──────── Provided entries

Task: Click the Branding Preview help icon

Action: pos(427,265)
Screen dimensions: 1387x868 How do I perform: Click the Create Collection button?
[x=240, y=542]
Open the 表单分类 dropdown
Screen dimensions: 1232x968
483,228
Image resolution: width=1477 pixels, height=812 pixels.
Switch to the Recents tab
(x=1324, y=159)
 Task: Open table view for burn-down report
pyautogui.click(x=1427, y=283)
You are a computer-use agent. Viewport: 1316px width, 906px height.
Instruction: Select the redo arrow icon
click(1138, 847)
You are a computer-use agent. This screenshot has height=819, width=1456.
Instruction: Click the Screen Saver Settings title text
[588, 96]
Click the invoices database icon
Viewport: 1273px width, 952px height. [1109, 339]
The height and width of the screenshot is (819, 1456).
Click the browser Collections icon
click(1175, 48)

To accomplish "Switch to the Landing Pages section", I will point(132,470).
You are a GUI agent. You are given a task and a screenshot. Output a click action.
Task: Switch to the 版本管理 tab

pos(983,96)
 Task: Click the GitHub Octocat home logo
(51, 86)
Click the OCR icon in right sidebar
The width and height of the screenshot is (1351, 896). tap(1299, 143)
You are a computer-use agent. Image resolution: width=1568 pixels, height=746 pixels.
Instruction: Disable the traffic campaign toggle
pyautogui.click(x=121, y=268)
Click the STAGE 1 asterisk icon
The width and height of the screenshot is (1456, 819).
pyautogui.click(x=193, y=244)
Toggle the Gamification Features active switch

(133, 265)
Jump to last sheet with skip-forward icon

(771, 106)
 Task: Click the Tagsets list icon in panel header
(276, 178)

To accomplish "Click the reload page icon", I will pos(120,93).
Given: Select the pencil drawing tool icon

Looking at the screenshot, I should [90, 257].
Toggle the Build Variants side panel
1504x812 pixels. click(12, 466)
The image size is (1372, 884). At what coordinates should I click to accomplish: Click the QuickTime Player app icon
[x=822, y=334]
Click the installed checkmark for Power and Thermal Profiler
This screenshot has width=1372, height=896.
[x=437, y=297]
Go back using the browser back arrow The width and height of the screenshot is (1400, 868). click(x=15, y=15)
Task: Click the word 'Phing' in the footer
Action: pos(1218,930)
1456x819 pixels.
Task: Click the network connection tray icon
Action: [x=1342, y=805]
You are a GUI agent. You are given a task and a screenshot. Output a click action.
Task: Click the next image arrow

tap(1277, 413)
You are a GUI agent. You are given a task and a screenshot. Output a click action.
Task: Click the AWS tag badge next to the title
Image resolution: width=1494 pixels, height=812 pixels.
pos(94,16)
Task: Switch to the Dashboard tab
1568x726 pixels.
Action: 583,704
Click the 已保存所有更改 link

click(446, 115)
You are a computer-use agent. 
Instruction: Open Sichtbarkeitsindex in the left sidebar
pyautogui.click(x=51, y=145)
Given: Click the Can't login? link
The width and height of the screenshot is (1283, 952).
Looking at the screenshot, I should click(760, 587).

────────────────

[To do] Wherever the string "will" appears in a line of the records above, copy that line.

[Exercise solution]
To accomplish "Switch to the Landing Pages section", I will point(132,470).
To accomplish "Click the reload page icon", I will pos(120,93).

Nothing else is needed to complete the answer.